Morley enjoys being an art therapist because she believes it is a good way to get people to open up who haven’t been able to for a long time.

Pointing to a large dark work of art on the wall, Brent gives an emotional testimony about what it means.

“She (Morley) gave me the strength to do this one. This black part in the middle represents how I use to feel; no future … emotionless spirit. I was dead; with therapy I could identify my emotions and now they all have a name.”

Morley added Brent did a lot of work with this piece.

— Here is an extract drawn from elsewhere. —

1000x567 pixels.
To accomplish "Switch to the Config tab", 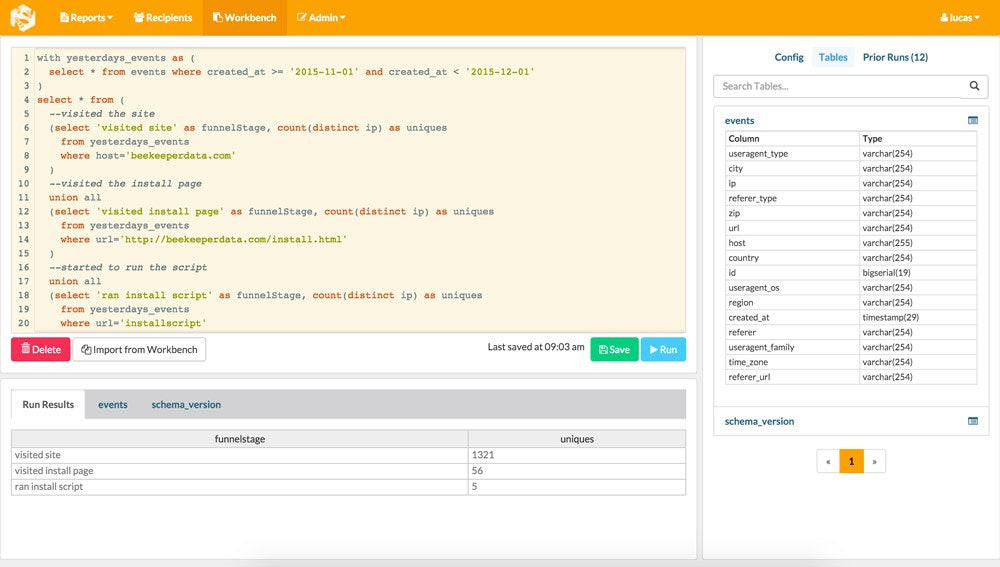I will [x=789, y=58].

“The rope symbolizes tanglement of emotions,” Brent said about why the rope was pressed around the art.

“Anger can be mistaken for many different things and it is helpful to identify them. It is very helpful to do this visually,” she said.

Brent’s next task is to work on what is hidden behind the walls.

“It feels good to see where I have been,” she said. “It is amazing to see how far I have come since September. I was dark and now I have brighten up and my smile is real. I opened up the flood gates and now I am never going to stop.”

There is a belief that among all the different treatment plans art is the most effective, Morley has allowed this belief to guide her down a career path.

“I am incredibly inspired that what I do to help people actually works,” she said. “People do art for so many different reasons.”

Musician Flanders Fuenzalida traveled all over the world growing up, but his favorite place is Paris. he intended a private American School of Art in Paris as a young teen in the 1960s. He loves to play guitar and sing along to the folk or classic rock tunes. Bob Dylan and Donovan are a couple of his favorites.

“I am not hooked up to the juice like others are,” he said. “I play acoustic guitar.”

Fuenzalida has been in love with music his whole life, since his mother played the piano and his father played the violin. However, he began his love for art in poetry.

“I have been writing poems since 1971, but unfortunately lost most of them,” he said.

The women’s recovery group is also represented in the quilt room. There is a giant quilt, which Morley put together once everyone gave her their own individual pieces.

“This is a group as a whole; what it means to be together,” she said. “I asked the ladies to choose a book and create their own story with it. They were very expressive.”